I’ve started working on NLLU (https://github.com/LibreTranslate/nllu) with the goal of running inference on NLLB at scale (and cheaply) to generate a corpus of backtranslated data for a variety of languages.

I’ve started running inference on 15 million Paracrawl sentences from English → Italian as a first run. It should take about a week. :boom:

I plan to generate data for Polish and Dutch next.

2 Likes

Awesome project!

When the Italian data is done I can train an OpenNMT model using the generated data to see if it’s an improvement over our current model.

2 Likes

10 million sentences translated. Just waiting on the last 5… :clap:

1 Like

CCMatrix trained a neural network to identify semantic similarity between sentences. Then they found parallel sentences that already existed on the web to use as translation data.

To address the significant computational challenges posed by comparing billions of sentences to determine which ones are mutual translations

I think this project is a sort of improvement on the CCMatrix approach enabled by better large language models.

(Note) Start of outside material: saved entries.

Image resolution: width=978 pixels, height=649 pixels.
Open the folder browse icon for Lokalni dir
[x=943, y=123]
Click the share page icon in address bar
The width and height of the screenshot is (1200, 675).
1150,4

Instead of using a neural network to identify existing sentence pairs in web crawl data you’re using a neural network to generate the translation.

1 Like

Here’s the first dataset (Italian): https://nllu.libretranslate.com

:tada:

1 Like

Dutch dataset in progress :call_me_hand:

1 Like

Done! https://nllu.libretranslate.com/

Link to Dutch dataset: https://nllu.libretranslate.com/paracrawl-en-15M/nl.zip

What’s interesting about these datasets is that since they all use the same source text, they can be mapped directly to one another, e.g. it’s possible to distill a Italian <=> Dutch dataset.

Note: I’ve found an alignment issue due to a fault in nllu-server, which was causing some bitext pairs to be misaligned. I’ve fixed this issue for both Italian and Dutch and I’m re-uploading the new datasets, so I recommend re-downloading the datasets for better training results.

2 Likes